**Your task**.
Set down, character for character, everything in the records below from the line holding "Indirizzo Email: (531, 1008)" down to the line holding "Informativa ex art.", and no other line.

**Data to examine**.
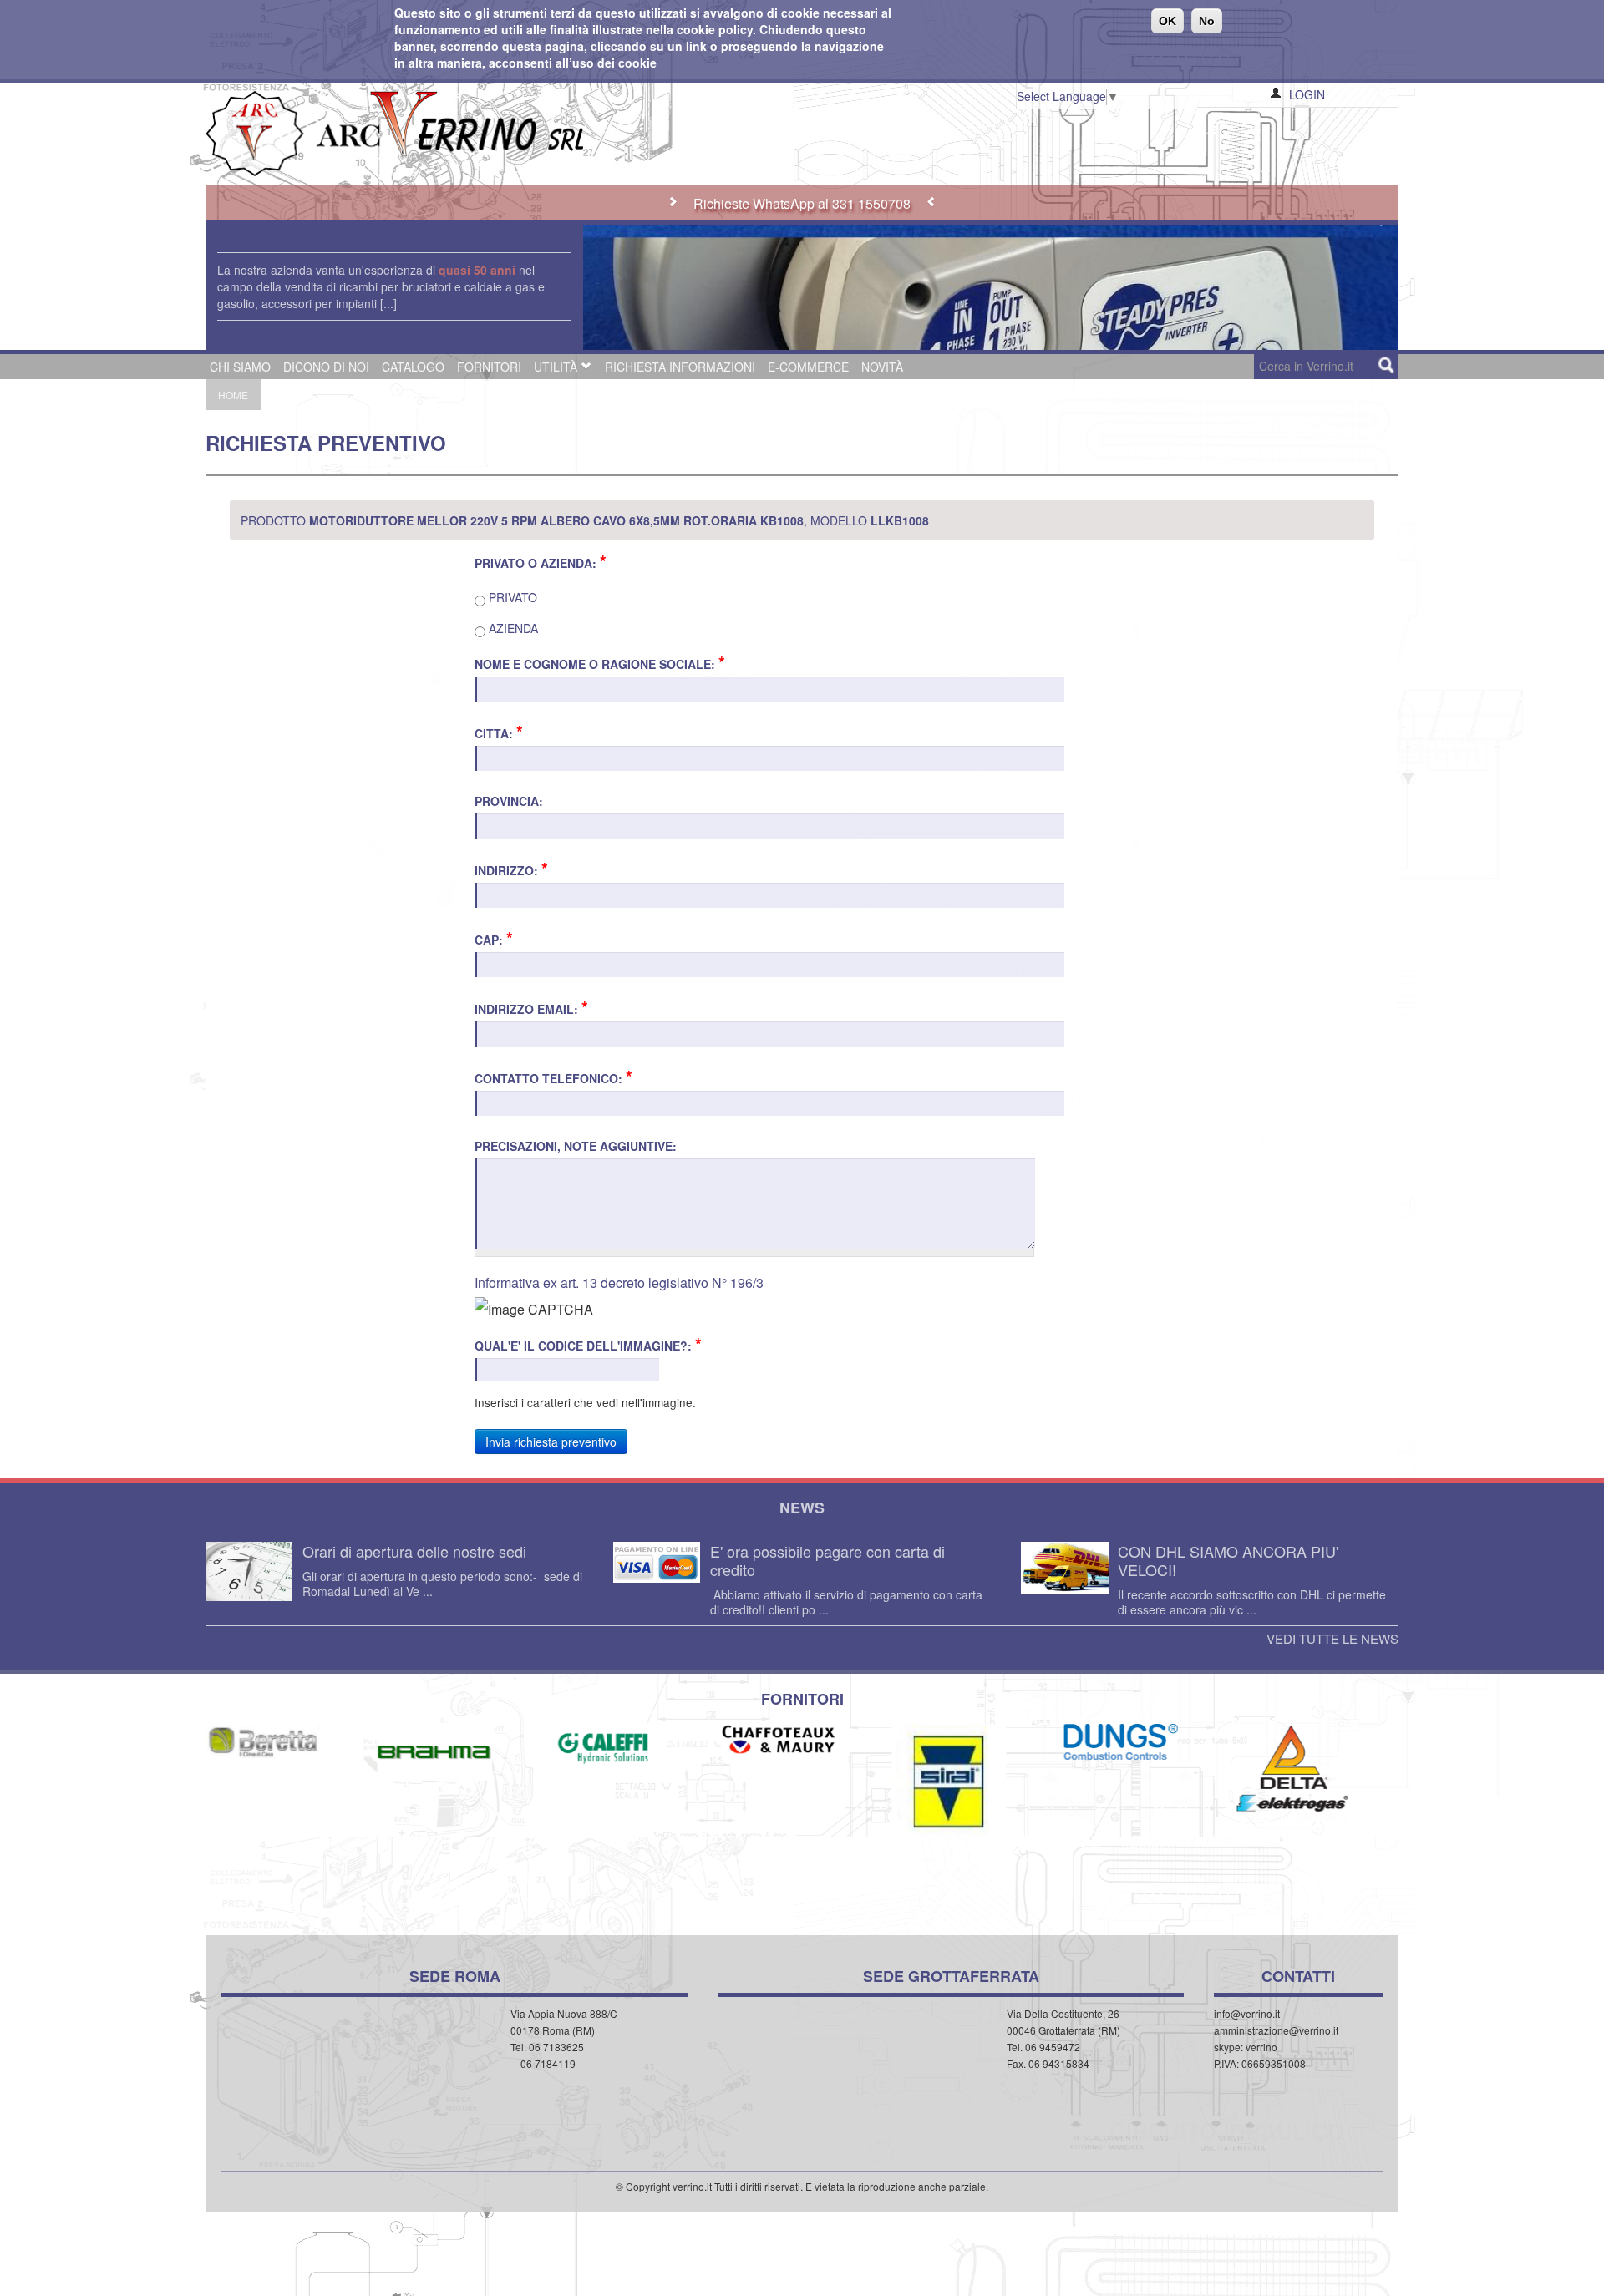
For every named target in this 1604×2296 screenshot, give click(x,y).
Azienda (511, 628)
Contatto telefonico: (553, 1077)
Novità (882, 366)
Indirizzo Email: (531, 1008)
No (1207, 21)
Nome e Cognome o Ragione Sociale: (600, 663)
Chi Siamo (240, 366)
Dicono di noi (326, 366)
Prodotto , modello (585, 520)
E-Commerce (808, 366)
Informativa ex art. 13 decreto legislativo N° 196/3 (619, 1282)
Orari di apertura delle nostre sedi (414, 1551)
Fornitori (489, 366)
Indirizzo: (511, 869)
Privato (511, 597)
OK (1167, 21)
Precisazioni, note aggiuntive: (576, 1146)
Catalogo (413, 366)
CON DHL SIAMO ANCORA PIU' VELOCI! (1228, 1560)
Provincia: (509, 801)
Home (233, 395)
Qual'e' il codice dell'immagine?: (588, 1345)
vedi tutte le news (1332, 1638)
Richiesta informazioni (680, 366)
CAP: (494, 939)
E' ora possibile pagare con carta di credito (827, 1560)
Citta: (499, 732)
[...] (388, 303)
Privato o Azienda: (541, 562)
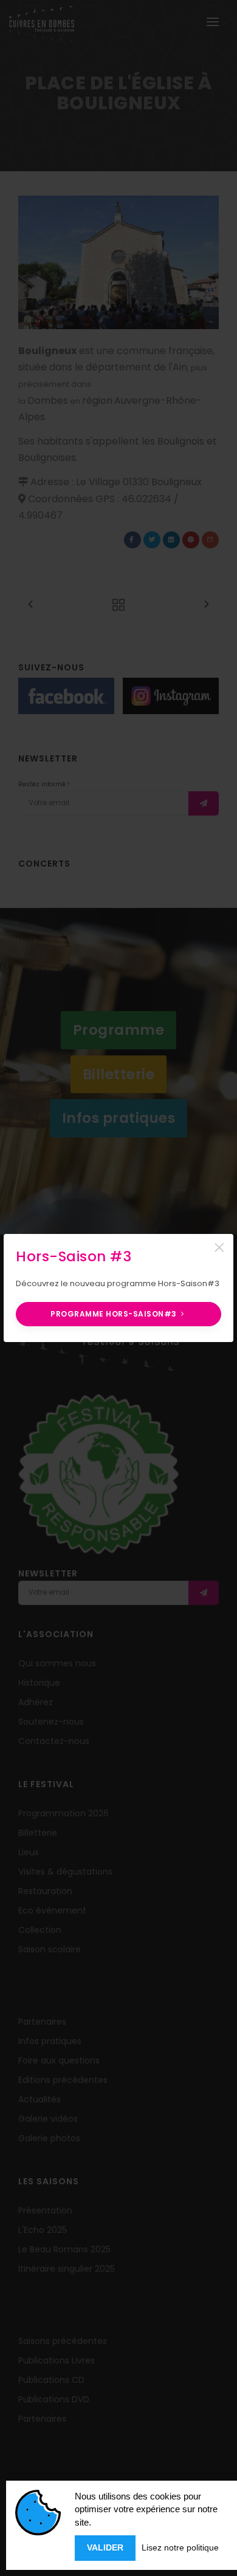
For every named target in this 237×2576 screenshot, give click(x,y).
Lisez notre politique (180, 2547)
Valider (105, 2547)
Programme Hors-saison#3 (114, 1314)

**Answer space**.
Indirizzo Email: (531, 1008)
No (1207, 21)
Nome e Cognome o Ragione Sociale: (600, 663)
Chi Siamo (240, 366)
Dicono di noi (326, 366)
Prodotto , modello (585, 520)
E-Commerce (808, 366)
Informativa ex art. 13 decreto legislativo N° 196/3 (619, 1282)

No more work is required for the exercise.